How LLMs Actually Work

The engineer's mental model for LLMs. Not transformers math. The five things you need to know to build real systems.

You don’t need to understand attention heads to build with LLMs. You need to understand five things. Here they are.

This is not a book about how LLMs are built internally. There are excellent resources for that (Raschka’s Build a Large Language Model (From Scratch) is the best). This is about how to build production systems with LLMs as components. You don’t need to understand transformers. You need to understand what breaks when you give a language model access to your tools.

The API contract

Everything starts here. You send text, you get text back. That’s it.

Every agent framework, every RAG pipeline, every chain-of-thought prompting technique, every multi-agent orchestration system is built on top of this one operation. Text in, text out. If you strip away every abstraction, this is what remains.

Here’s a raw API call using the Anthropic SDK:

import anthropic

client = anthropic.Anthropic()  # reads ANTHROPIC_API_KEY from env

message = client.messages.create(
    model="claude-sonnet-4-20250514",
    max_tokens=1024,
    messages=[
        {"role": "user", "content": "What is the capital of France?"}
    ]
)

print(message.content[0].text)
# "The capital of France is Paris."

That raw SDK call is the simplest way to understand what is happening. It is useful for experiments and first contact. But it becomes painful in real systems: provider-specific code leaks into every file, testing requires live API calls, swapping models means rewriting imports, and cost tracking gets scattered.

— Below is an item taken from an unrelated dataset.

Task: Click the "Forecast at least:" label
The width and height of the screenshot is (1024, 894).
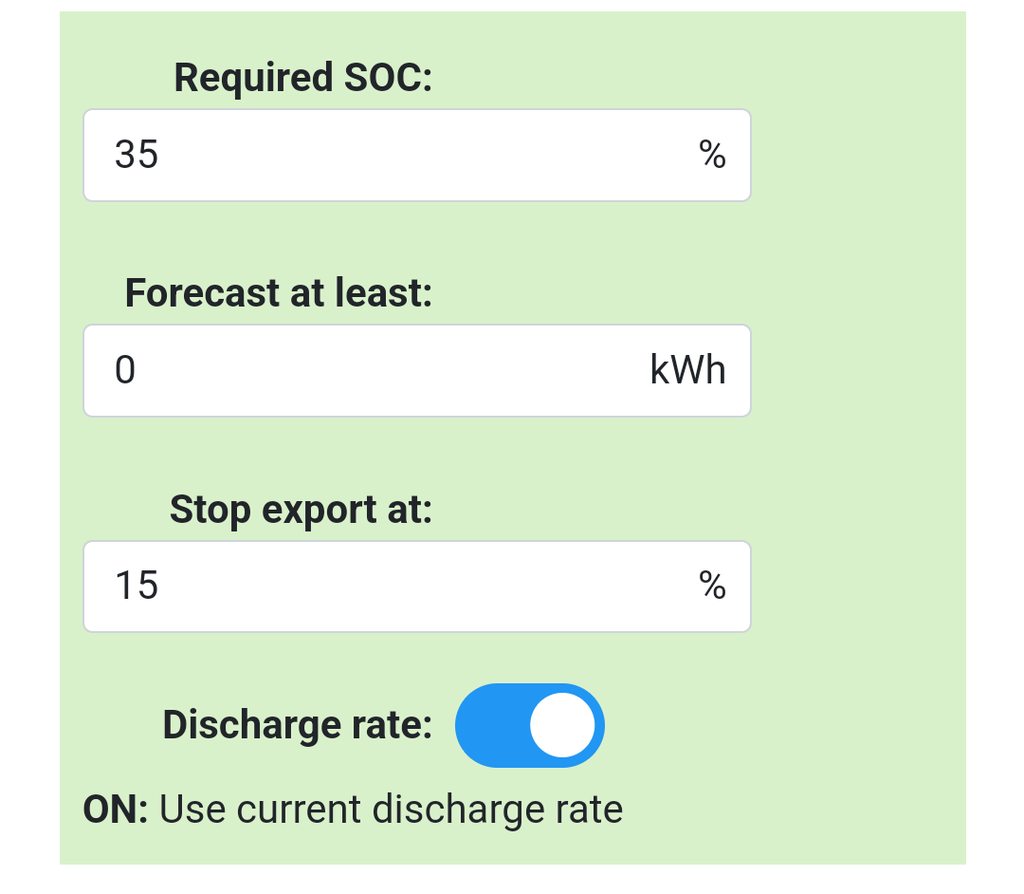Action: tap(279, 294)
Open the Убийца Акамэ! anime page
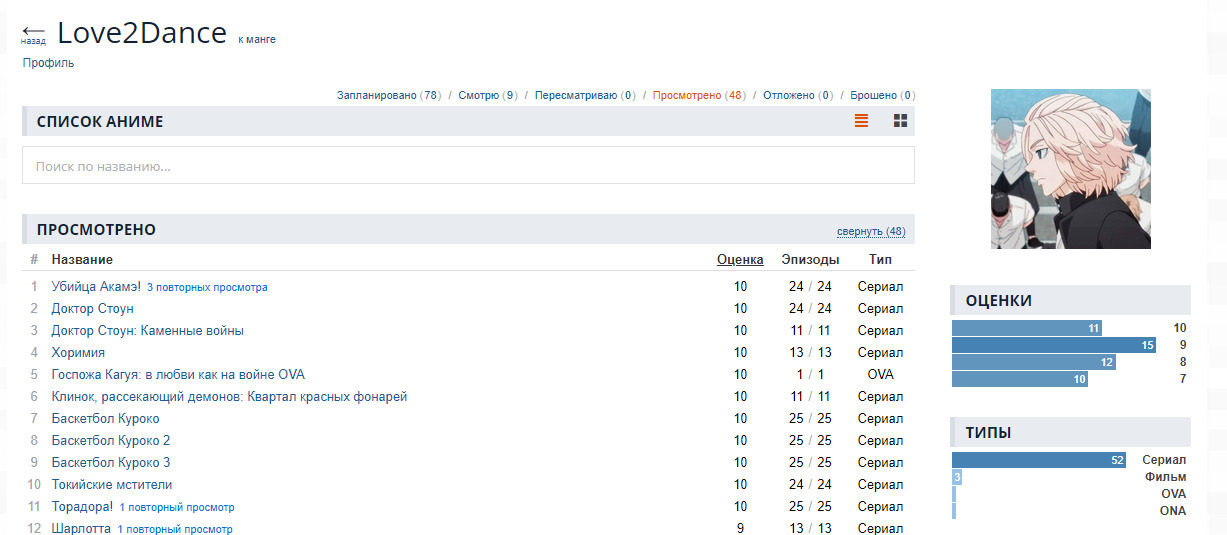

The companion code wraps this single operation in a provider-neutral client. Same contract (text in, text out), but now testable, swappable, and observable:

from src.shared.model_client import create_client
from src.shared.types import CompletionRequest, Message, Role

client = create_client(provider="anthropic", api_key="...", model_name="claude-sonnet-4-20250514")

request = CompletionRequest(
    messages=[
        Message(role=Role.SYSTEM, content="You are a helpful assistant."),
        Message(role=Role.USER, content="What is the capital of France?"),
    ],
    temperature=0.0,
)

response = await client.complete(request)
print(response.content)
# "The capital of France is Paris."

So which should you use? Use the raw SDK call to understand the mechanics. Use the wrapper when the model becomes part of a larger system. The rest of this book uses the wrapper because agents call the model hundreds of times per day, and you will want to track costs, swap between a fast cheap model and a slow expensive one depending on the task, and run tests without hitting a real API. The wrapper makes all of that possible by centralizing the one operation that matters.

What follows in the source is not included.